● **PROVIDED DATA**:

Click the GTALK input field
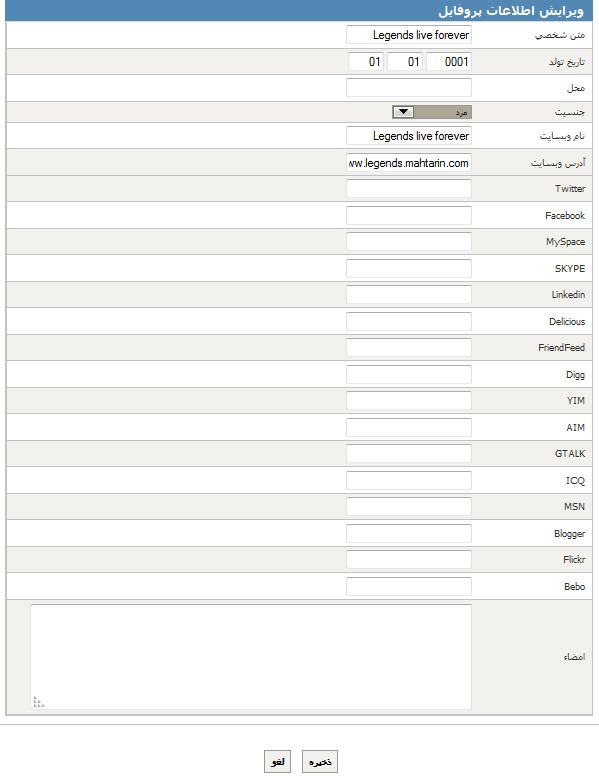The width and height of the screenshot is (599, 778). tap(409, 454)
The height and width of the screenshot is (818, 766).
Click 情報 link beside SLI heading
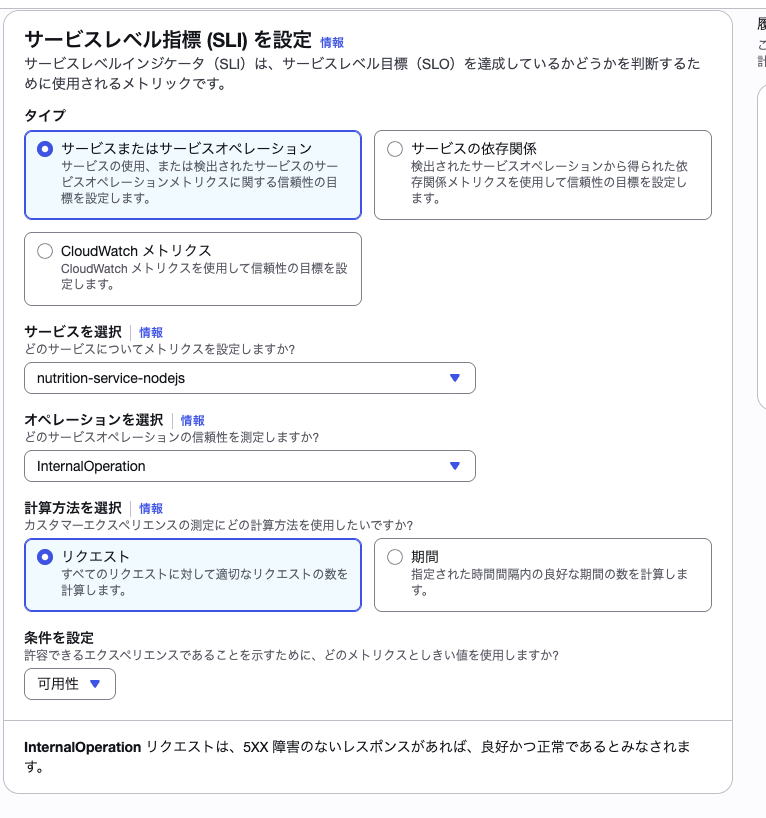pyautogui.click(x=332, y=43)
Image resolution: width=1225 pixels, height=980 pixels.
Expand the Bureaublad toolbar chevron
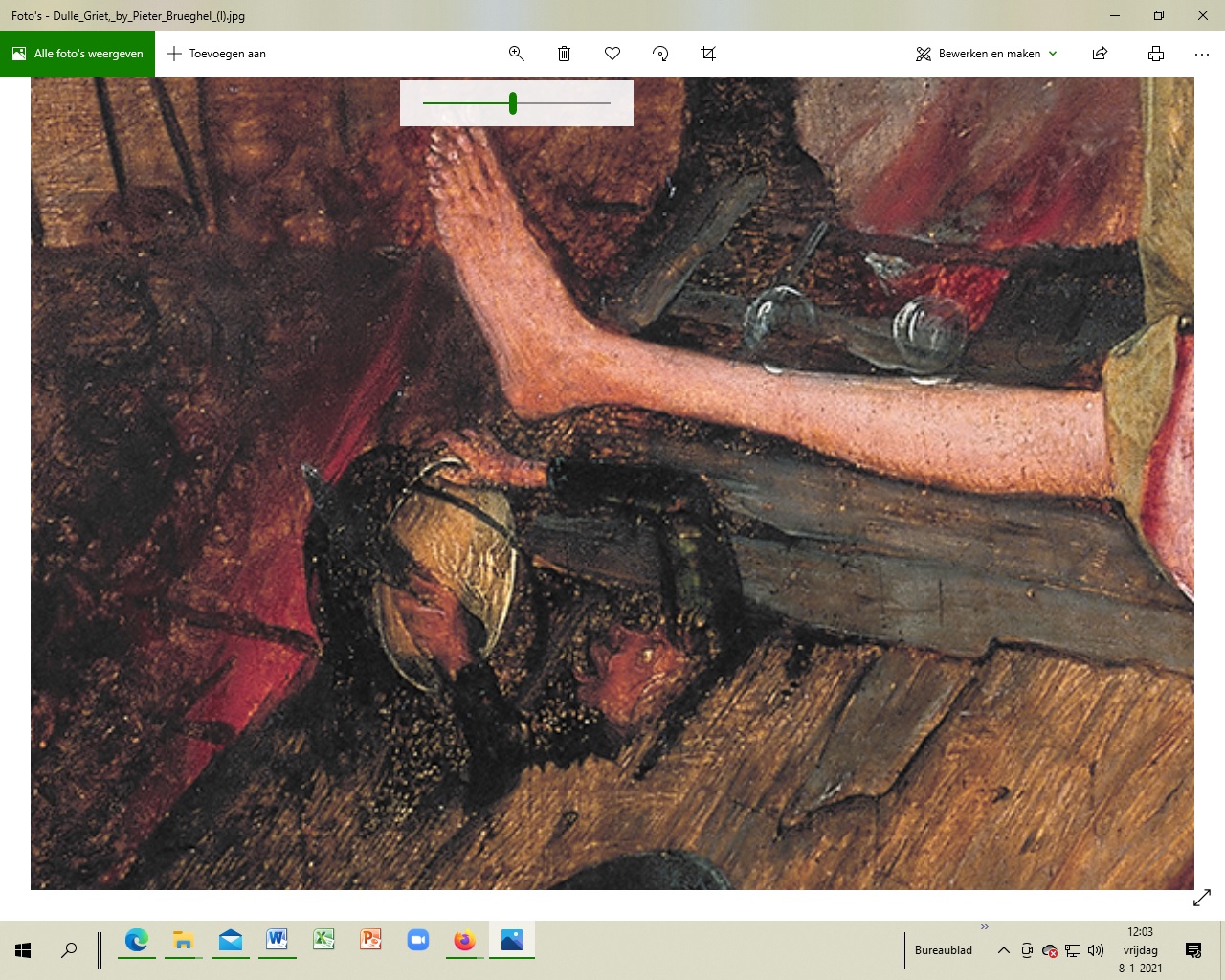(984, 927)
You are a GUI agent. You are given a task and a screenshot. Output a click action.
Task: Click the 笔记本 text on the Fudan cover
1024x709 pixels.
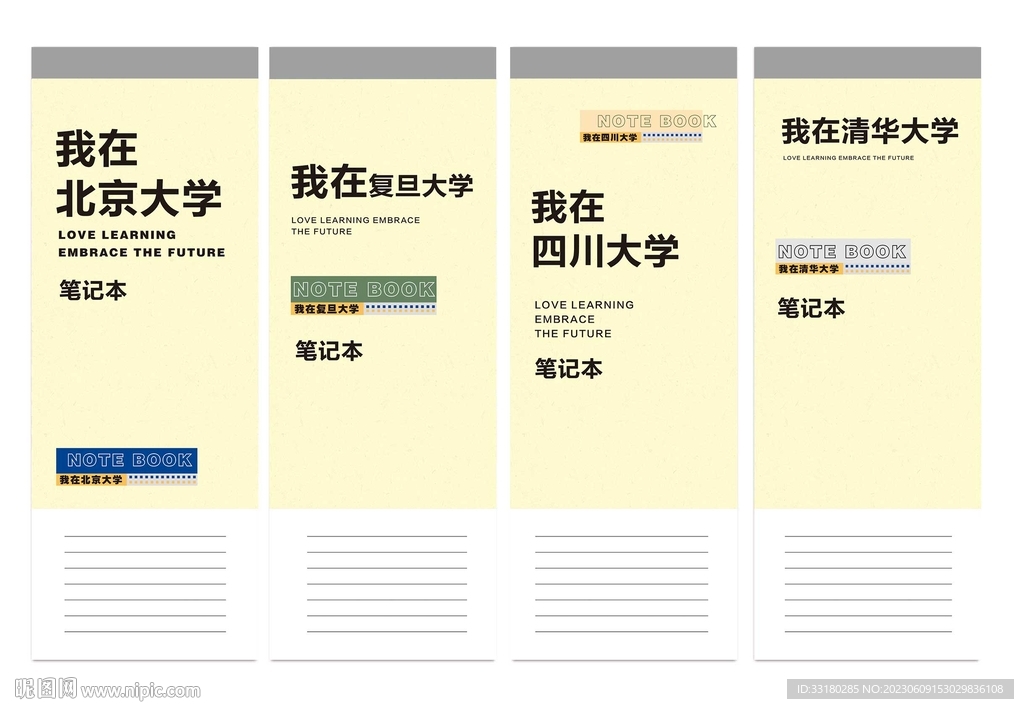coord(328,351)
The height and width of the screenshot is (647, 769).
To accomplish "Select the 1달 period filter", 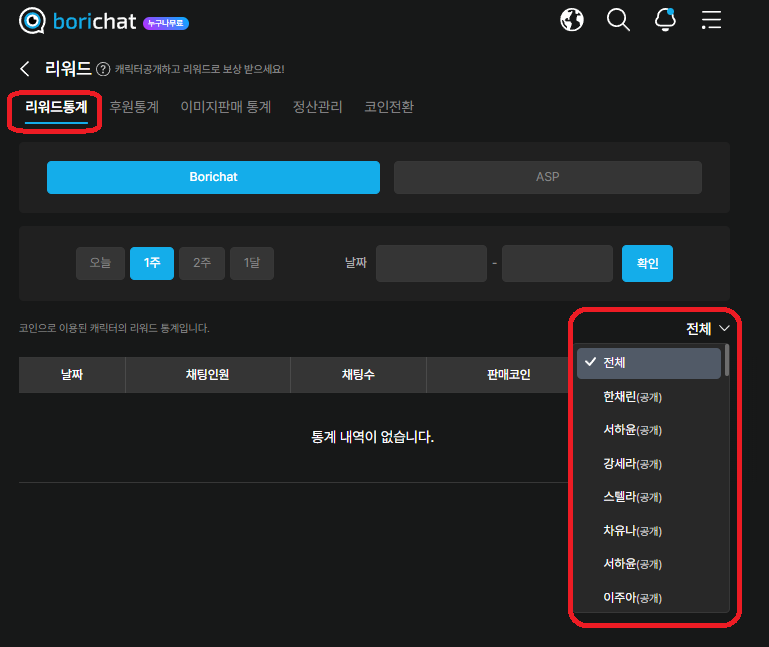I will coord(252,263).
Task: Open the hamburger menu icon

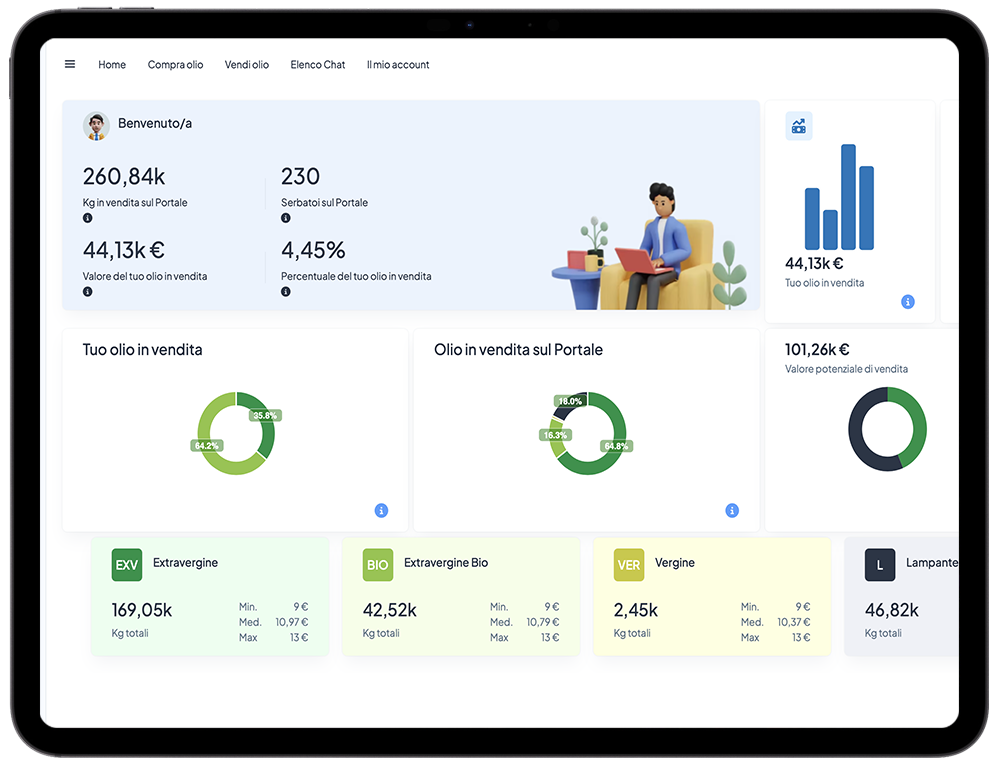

● **YOUR OBJECTIVE**:
Nothing outside the stretch above, from the line with "Expand the Bureaublad toolbar chevron" through the line with "The height and width of the screenshot is (647, 769).", is set down. Transcribe that stretch exactly, ends included, but not its pictures.

● **SOLUTION FOR THIS EXERCISE**:
Expand the Bureaublad toolbar chevron
(984, 927)
You are a GUI agent. You are given a task and a screenshot. Output a click action.
Task: Click the 笔记本 text on the Fudan cover
1024x709 pixels.
coord(328,351)
The height and width of the screenshot is (647, 769).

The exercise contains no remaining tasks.